Textauszug:
-=-=-=-=-
Auf die Beschwerde der S. wird der Beschluss des Amtsgerichts - Familiengericht - Böblingen - 16 F 1342/03 - vom 23.01.2004 in Satz 2

a b g e ä n d e r t :

Die Antragstellerin hat ab 01.09.2004 Raten in Höhe von monatlich 30,-- EUR auf die Prozesskosten an die Landeskasse zu bezahlen.

Gründe

 
I.
Das Familiengericht hat der Antragstellerin nach Rücknahme ihres Scheidungsantrags Prozesskostenhilfe für den ersten Rechtszug ohne Ratenzahlung bewilligt.
Dagegen hat die S. gem. § 127 Abs. 3 ZPO sofortige Beschwerde insoweit eingelegt, als die Anordnung von Ratenzahlung unterblieben ist. Die S. vertritt die Auffassung, dass die Antragstellerin verpflichtet ist, von dem ihr zustehenden Taschengeld Raten von monatlich 30,-- EUR auf die Prozesskosten zu zahlen.
Die Antragstellerin ist der Beschwerde entgegengetreten.
II.
1. Die sofortige Beschwerde der S. ist zulässig und begründet. Die Antragstellerin ist verpflichtet, aus dem ihr zustehenden Taschengeld Raten zu bezahlen.
2. Der Senat schließt sich der wohl herrschenden Meinung (OLG Koblenz FamRZ 2000, 104; OLG Zweibrücken FamRZ 2001, 1470; OLG Stuttgart Justiz 1998, 77; Kalthoener/Büttner/Wrobel-Sachs, Prozesskostenhilfe und Beratungshilfe, 2. Aufl., Rdnr. 240; Zimmermann, Prozesskostenhilfe in Familiensachen, Rdnr. 66, 322) an, wonach das Taschengeld als Einkommen zur Kostendeckung zu verwenden ist. Die Gegenmeinung (OLG Bamberg JurBüro 1994, 751; Zöller/Philippi, ZPO, 23. Aufl., § 115 Rdnr. 9) meint zwar, dass das Taschengeld zur Abdeckung ganz persönlicher Bedürfnisse diene und deshalb nicht als zur Kostendeckung verfügbares Einkommen einzusetzen sei. Dem steht jedoch entgegen, dass der Taschengeldanspruch eines Ehegatten bis zur Höhe von 7/10 pfändbar ist (Palandt/Brudermüller, BGB, 63. Aufl., § 1360 a Rn. 4). Es ist nicht einzusehen, die S. bei der Gewährung von Prozesskostenhilfe als sozialhilfeähnliche Leistung schlechter zu stellen als die Realisierungsmöglichkeit eines privaten Gläubigers.
-=-=-=-=-
Zu erledigen:
1 – Zitieren Sie aus dem Beschluss zur Prozesskostenhilfe wörtlich den Abschnitt von "Die Antragstellerin hat" bis "Prozesskosten zu zahlen.".
2 – Beantworten Sie anhand des Beschlusses zur Prozesskostenhilfe kurz:
(a) Ab welchem Datum hat die Antragstellerin Raten zu bezahlen?
(b) Nach welcher Vorschrift hat die S. sofortige Beschwerde eingelegt?
(c) Bis zu welcher Höhe ist der Taschengeldanspruch eines Ehegatten pfändbar?

Datenauszug:
-=-=-=-=-
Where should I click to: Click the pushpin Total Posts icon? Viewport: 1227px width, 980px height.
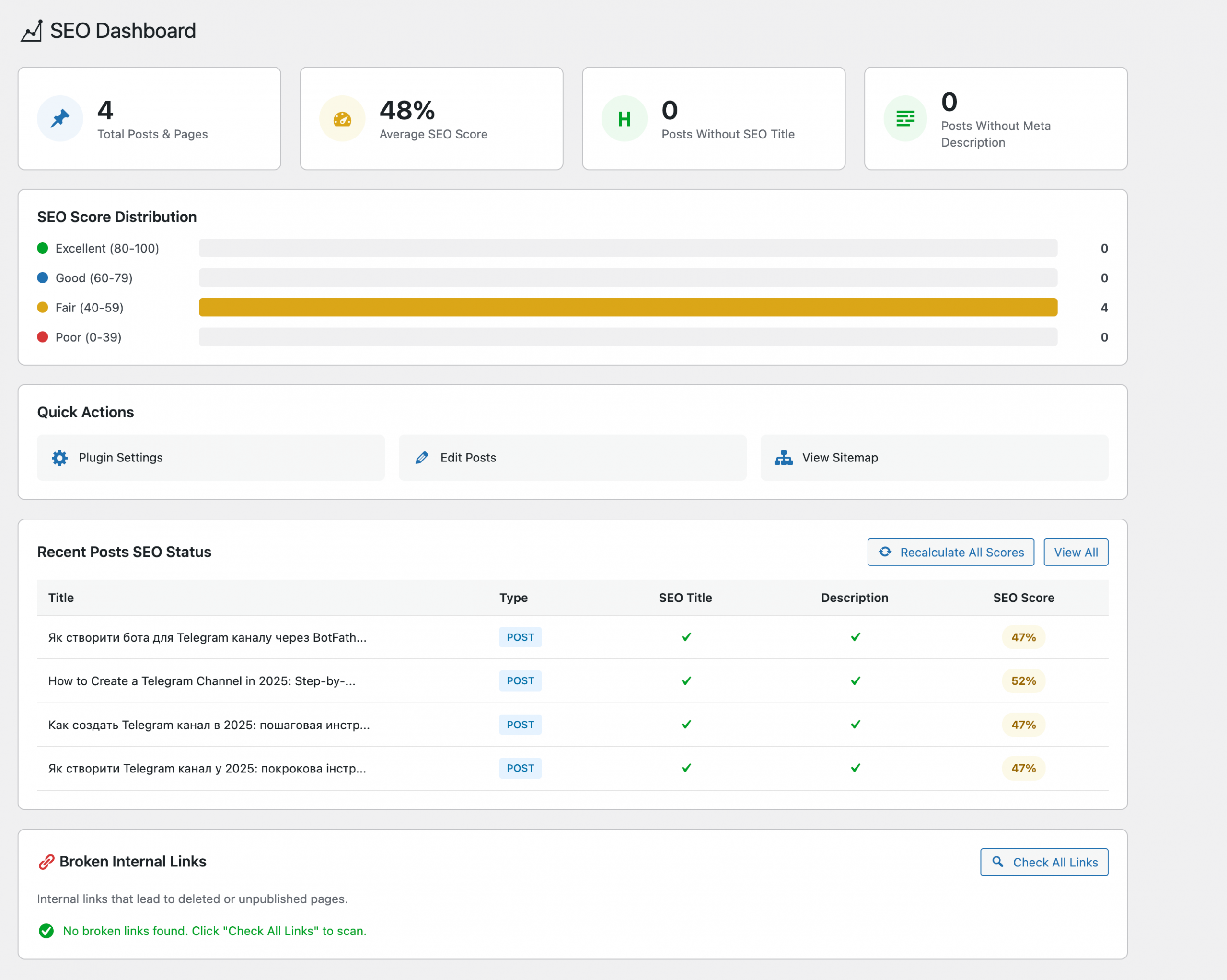click(x=60, y=118)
-=-=-=-=-
Lösungen:
1 –
Die Antragstellerin hat ab 01.09.2004 Raten in Höhe von monatlich 30,-- EUR auf die Prozesskosten an die Landeskasse zu bezahlen.

Gründe

 
I.
Das Familiengericht hat der Antragstellerin nach Rücknahme ihres Scheidungsantrags Prozesskostenhilfe für den ersten Rechtszug ohne Ratenzahlung bewilligt.
Dagegen hat die S. gem. § 127 Abs. 3 ZPO sofortige Beschwerde insoweit eingelegt, als die Anordnung von Ratenzahlung unterblieben ist. Die S. vertritt die Auffassung, dass die Antragstellerin verpflichtet ist, von dem ihr zustehenden Taschengeld Raten von monatlich 30,-- EUR auf die Prozesskosten zu zahlen.

2 –
(a) Ab 01.09.2004
(b) Nach § 127 Abs. 3 ZPO
(c) Bis zur Höhe von 7/10